Coup d’État militaire au Zimbabwe

Le président Robert Mugabe est assigné à résidence après que l'armée a pris le contrôle du Zimbabwe au petit matin, mercredi.

L'armée du Zimbabwe a organisé le coup d'État en réponse au renvoi par le président Robert Mugabe, le 6 novembre, de son ancien vice-président, Emmerson Mnangagwa, pour ouvrir la voie à la succession de son épouse Grace Mugabe.

Mnangagwa, qui a passé la majeure partie de sa vie en tant qu'homme de main de Mugabe, faisait partie de la lutte pour l'indépendance et est proche de l'armée – toujours la faction la plus puissante de l'élite dirigeante du Zimbabwe. Grace Mugabe a cherché à cultiver le soutien d'une jeune génération de capitalistes autour d'une faction non déclarée connue sous le nom de G40, d’après un principe constitutionnel permettant à toute personne âgée de plus de 40 ans de se présenter à la présidence.

La plupart des dirigeants du G40, à l'exception de Grace Mugabe qui serait en Namibie, ont été arrêtés, notamment le ministre de l'Enseignement supérieur Jonathan Moyo, le ministre des Collectivités locales Saviour Kasukuwere et le très influent ministre des Finances Ignatius Chombo.

Après des reportages faisant état de tirs sporadiques dans les banlieues plus riches de la capitale, Harare, les militaires ont pris le contrôle de la chaîne de télévision d'État. Le major général SB Moyo a publié une déclaration selon laquelle l'armée «ciblerait les criminels» dans l’entourage de Mugabe impliqués dans le limogeage de Mnangagwa.

Le coup d'État est une tentative de résoudre définitivement la lutte intestine au sein de la ZANU-PF au pouvoir, pendant laquelle Mugabe a rétrogradé de nombreuses personnalités proches de l'armée avant de se débarrasser de Mnangagwa, son ancien chef de la sécurité, ce qui a finalement fourni l’étincelle au coup d’État.

**Informations fournies**.

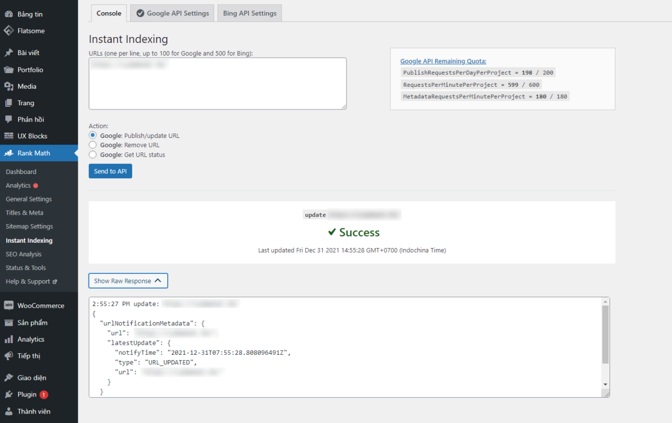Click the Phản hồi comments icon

* * *

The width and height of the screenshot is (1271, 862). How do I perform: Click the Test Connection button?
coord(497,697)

**Tâches**.
[a] D'après l'extrait sur le coup d'État au Zimbabwe, à quelle date Robert Mugabe a-t-il renvoyé Emmerson Mnangagwa ?
[b] Rédigez la suite de l'extrait sur le coup d'État au Zimbabwe, en partant de sa dernière phrase.

**Réponses par tâche**.
[a] Le 6 novembre.

[b]
La prise de pouvoir militaire survient deux jours après que le chef de l'armée, le général Constantino Chiwenga, a déclaré lors d'une conférence de presse: «La purge actuelle qui vise clairement les membres du parti liés à la libération du pays doit cesser immédiatement [...] Nous devons rappeler à ceux qui sont à l’origine de ces manigances que lorsqu'il s'agit de protéger notre révolution, l'armée n'hésitera pas à intervenir.»

Des porte-paroles anonymes des partis de l'opposition, menée par le Mouvement pour le changement démocratique pro-occidental (MDC), ont été cités dans le Guardian affirmant que l'armée «tendait la main pour discuter de la formation d'un gouvernement de transition après le départ de Mugabe. Des négociations étaient en cours depuis plusieurs mois avec “certaines personnes au sein de l'armée”, a déclaré un deuxième haut responsable de l'opposition.»

Le plan impliquerait que Mugabe démissionne pour être remplacé par Mnangagwa, les dirigeants de l'opposition prenant des positions de vice-président et de premier ministre. Cela ne pourrait avoir lieu qu'après une période de «transition», impliquant la coopération de Mugabe en échange de la garantie de son propre avenir et de celui de sa famille.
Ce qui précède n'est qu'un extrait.